Collected data entries
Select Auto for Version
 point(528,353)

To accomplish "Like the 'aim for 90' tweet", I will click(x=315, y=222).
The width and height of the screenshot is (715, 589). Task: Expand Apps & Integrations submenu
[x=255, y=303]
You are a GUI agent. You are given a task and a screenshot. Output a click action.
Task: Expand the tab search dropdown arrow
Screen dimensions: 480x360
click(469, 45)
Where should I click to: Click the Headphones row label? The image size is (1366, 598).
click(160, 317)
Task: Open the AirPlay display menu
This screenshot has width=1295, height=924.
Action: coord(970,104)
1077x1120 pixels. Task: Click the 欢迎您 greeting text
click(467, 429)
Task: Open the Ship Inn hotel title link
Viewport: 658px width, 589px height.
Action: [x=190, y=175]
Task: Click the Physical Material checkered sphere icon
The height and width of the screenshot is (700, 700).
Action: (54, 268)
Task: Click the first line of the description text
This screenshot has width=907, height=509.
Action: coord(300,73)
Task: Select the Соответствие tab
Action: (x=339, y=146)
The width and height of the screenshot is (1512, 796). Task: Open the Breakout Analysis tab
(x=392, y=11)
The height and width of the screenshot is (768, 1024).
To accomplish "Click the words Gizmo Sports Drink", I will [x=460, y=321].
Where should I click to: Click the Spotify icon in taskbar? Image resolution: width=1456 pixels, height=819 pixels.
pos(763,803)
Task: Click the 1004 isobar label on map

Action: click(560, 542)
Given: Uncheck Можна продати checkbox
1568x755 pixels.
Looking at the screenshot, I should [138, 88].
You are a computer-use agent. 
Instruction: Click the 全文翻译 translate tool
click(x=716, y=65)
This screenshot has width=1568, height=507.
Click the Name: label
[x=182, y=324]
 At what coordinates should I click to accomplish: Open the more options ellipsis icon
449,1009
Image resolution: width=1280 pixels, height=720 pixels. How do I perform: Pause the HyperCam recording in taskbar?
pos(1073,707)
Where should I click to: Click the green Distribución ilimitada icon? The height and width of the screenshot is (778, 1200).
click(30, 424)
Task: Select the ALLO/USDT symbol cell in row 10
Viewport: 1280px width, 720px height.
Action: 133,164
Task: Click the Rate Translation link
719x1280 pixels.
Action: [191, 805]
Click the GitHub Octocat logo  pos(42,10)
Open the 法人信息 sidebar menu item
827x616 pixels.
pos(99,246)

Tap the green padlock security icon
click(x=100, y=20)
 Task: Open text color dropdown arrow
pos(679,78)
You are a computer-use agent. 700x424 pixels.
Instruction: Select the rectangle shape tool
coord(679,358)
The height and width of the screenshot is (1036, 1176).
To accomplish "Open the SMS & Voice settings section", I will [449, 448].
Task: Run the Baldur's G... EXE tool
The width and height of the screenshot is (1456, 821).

Work order>
Copy each line of the data above that holds "agent".

Solution to the exercise>
You are a GUI agent. You are given a task and a screenshot. Output a click action.
You are a computer-use agent. 
You are a computer-use agent. 700x424 pixels.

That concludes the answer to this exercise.